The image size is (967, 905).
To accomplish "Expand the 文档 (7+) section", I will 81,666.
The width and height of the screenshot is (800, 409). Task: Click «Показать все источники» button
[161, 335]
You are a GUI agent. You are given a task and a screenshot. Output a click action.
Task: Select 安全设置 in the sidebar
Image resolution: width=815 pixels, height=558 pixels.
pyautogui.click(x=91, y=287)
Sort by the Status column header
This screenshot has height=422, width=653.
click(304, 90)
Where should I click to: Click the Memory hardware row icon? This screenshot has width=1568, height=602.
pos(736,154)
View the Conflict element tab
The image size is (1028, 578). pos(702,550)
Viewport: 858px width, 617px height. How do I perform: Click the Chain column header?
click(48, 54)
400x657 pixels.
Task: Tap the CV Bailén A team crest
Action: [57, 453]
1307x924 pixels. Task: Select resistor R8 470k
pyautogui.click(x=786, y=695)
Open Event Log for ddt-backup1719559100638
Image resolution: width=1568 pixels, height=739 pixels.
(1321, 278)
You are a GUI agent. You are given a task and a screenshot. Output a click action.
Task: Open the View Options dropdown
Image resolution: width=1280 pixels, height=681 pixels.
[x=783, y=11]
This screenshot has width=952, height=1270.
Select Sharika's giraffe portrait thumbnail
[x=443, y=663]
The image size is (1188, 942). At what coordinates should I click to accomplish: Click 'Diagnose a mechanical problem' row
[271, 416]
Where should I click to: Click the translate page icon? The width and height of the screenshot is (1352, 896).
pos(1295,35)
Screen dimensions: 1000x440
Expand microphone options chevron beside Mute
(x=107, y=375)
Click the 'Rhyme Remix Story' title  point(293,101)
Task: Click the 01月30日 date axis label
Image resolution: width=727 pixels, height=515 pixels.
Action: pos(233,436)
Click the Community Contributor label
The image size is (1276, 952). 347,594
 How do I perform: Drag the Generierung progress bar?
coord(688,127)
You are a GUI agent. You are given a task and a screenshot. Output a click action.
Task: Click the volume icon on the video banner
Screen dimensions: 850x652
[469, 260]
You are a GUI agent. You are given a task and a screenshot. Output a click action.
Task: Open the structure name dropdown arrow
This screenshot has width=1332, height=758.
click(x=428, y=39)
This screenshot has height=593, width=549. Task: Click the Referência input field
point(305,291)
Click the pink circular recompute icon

☆ ☆ ☆ ☆ ☆ ☆ ☆

● SHORT EXERCISE
Express the records from the start through the line containing "pyautogui.click(x=91, y=287)" as a two-column CSV with the columns instruction and output. Give one row per record, with the record's text and its answer each in a single quoted field and line breaks replaced by spaces.

● WRITTEN REPLY
instruction,output
"The image size is (967, 905). To accomplish ""Expand the 文档 (7+) section"",","I will 81,666."
"The width and height of the screenshot is (800, 409). Task: Click «Показать все источники» button","[161, 335]"
"You are a GUI agent. You are given a task and a screenshot. Output a click action. Task: Select 安全设置 in the sidebar Image resolution: width=815 pixels, height=558 pixels.","pyautogui.click(x=91, y=287)"